Dataset records:
>>>

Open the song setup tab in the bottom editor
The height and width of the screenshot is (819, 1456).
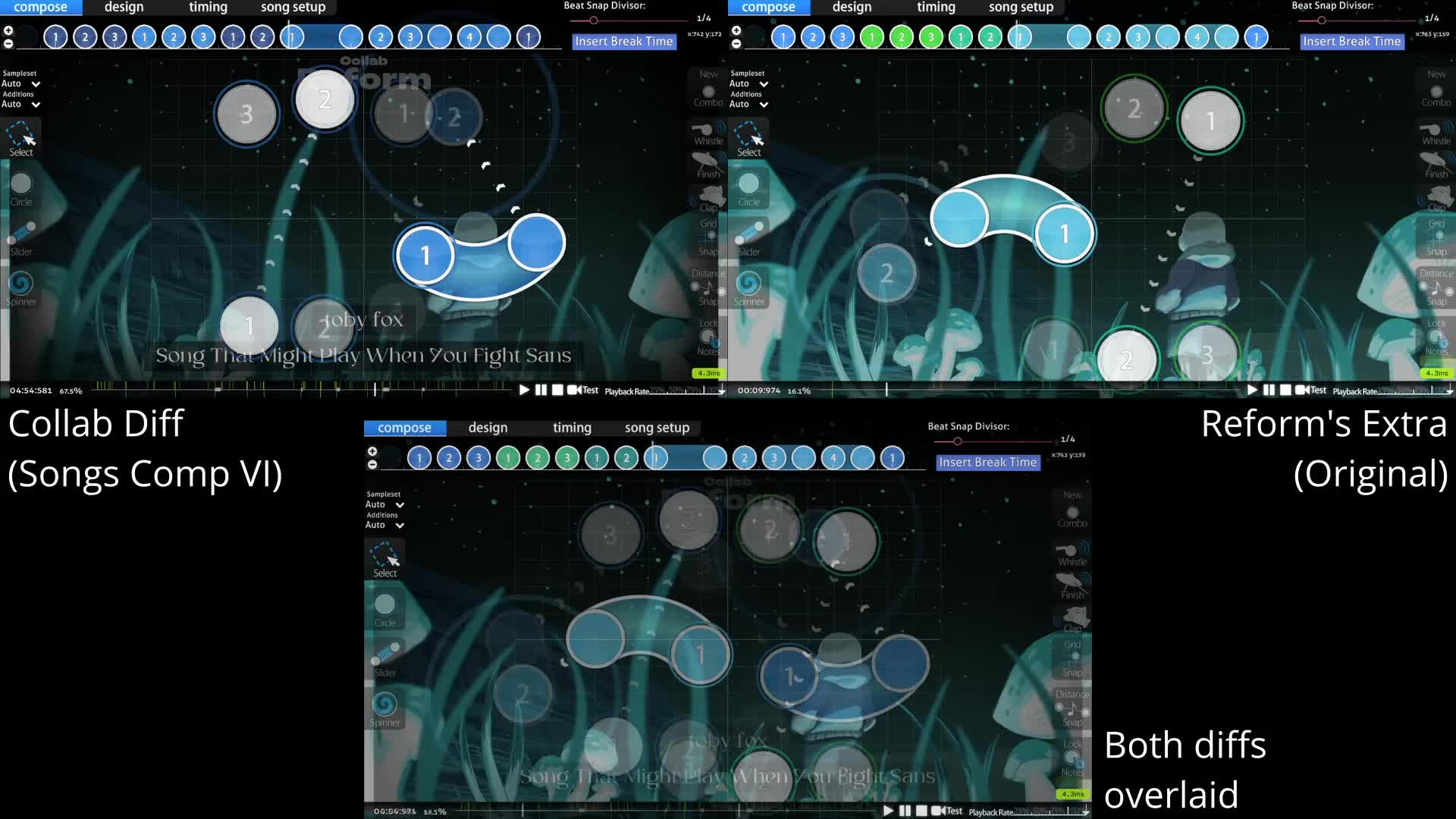(657, 428)
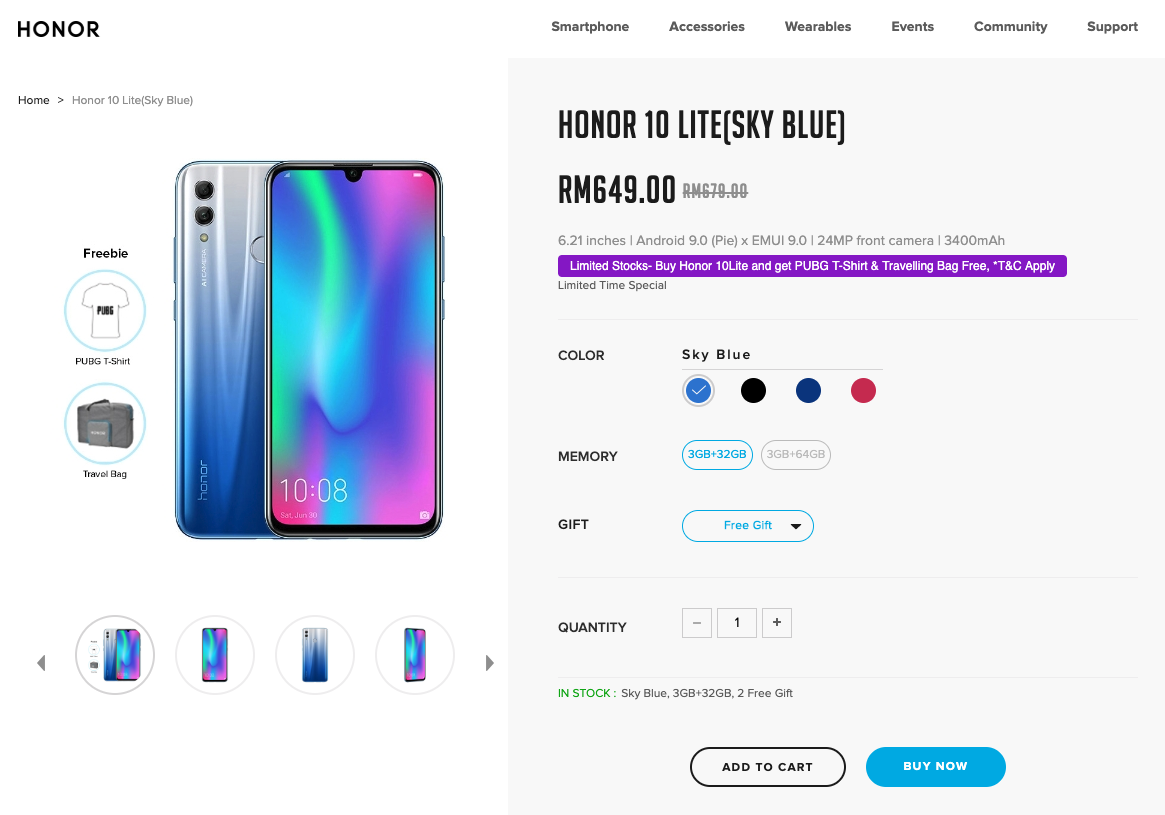
Task: Select the 3GB+64GB memory option
Action: [x=796, y=455]
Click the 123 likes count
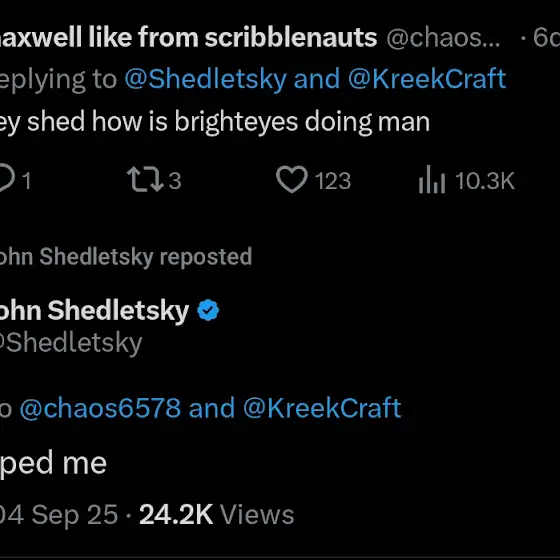This screenshot has height=560, width=560. (333, 181)
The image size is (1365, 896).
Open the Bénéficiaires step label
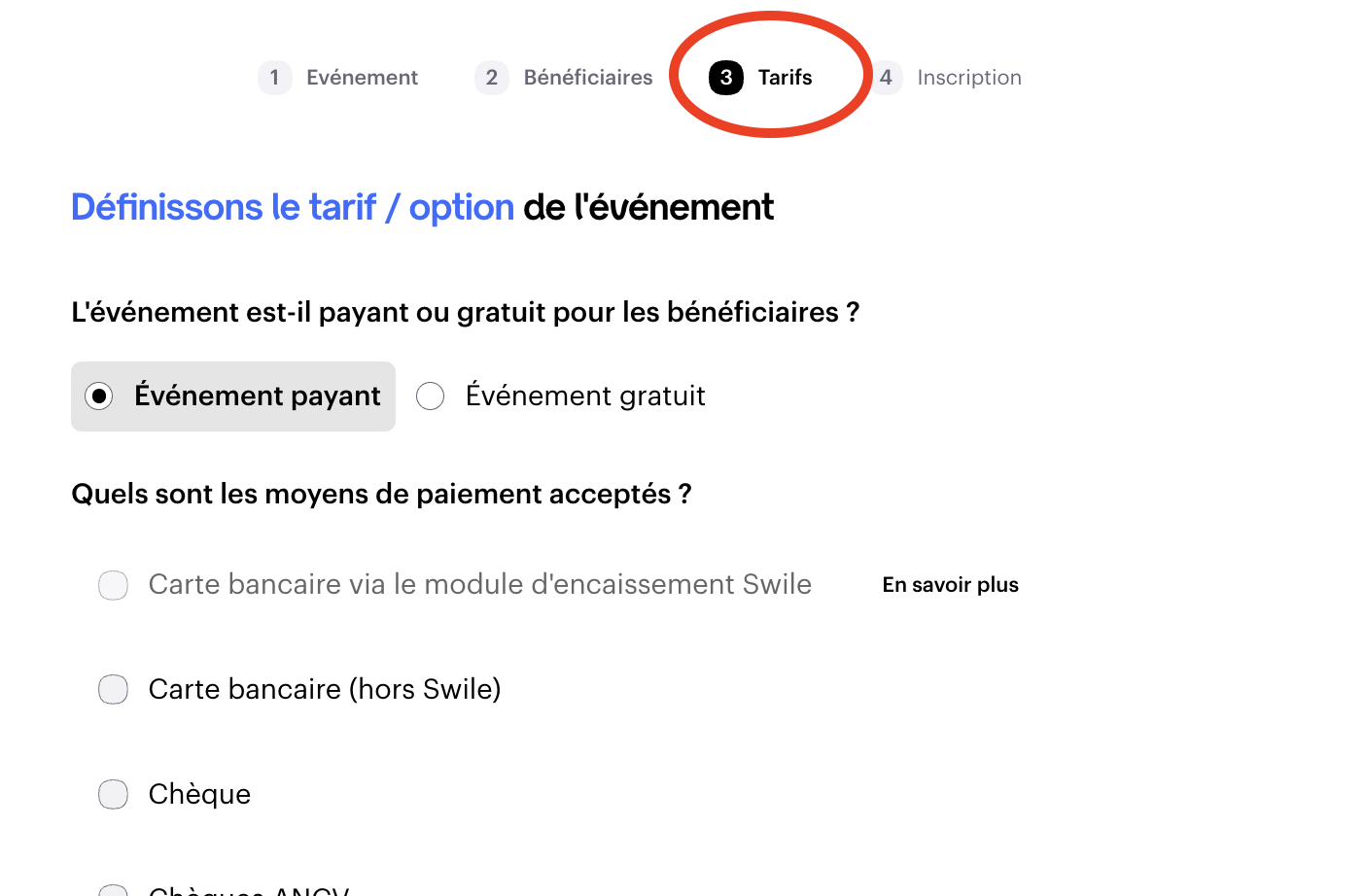click(x=587, y=78)
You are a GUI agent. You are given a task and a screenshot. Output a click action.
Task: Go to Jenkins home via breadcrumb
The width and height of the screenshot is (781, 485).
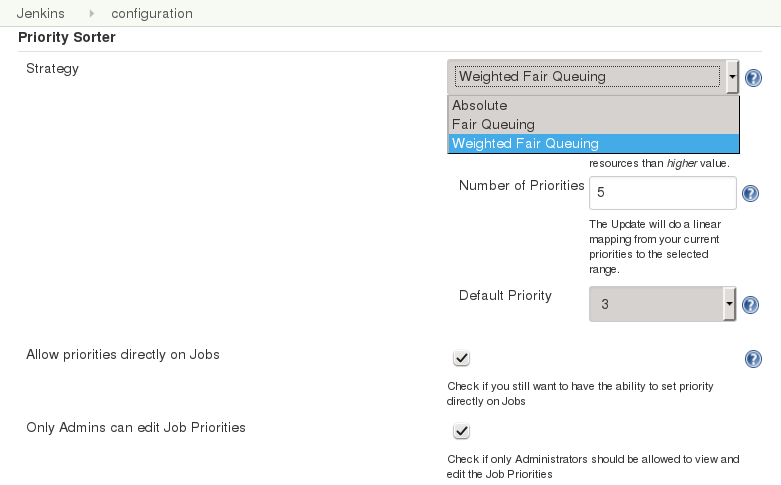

<<<

Format the listing as a Markdown table with the columns No. and Text, from the line with "Click the 123 likes count" through the end of the listing, numbering each line and skipping blank ones. Leave the pictures out.

| No. | Text |
|---|---|
| 1 | Click the 123 likes count |
| 2 | This screenshot has height=560, width=560. (333, 181) |
| 3 | The image size is (1365, 896). |
| 4 | Open the Bénéficiaires step label |
| 5 | click(x=587, y=78) |
| 6 | You are a GUI agent. You are given a task and a screenshot. Output a click action. |
| 7 | Task: Go to Jenkins home via breadcrumb |
| 8 | The width and height of the screenshot is (781, 485). |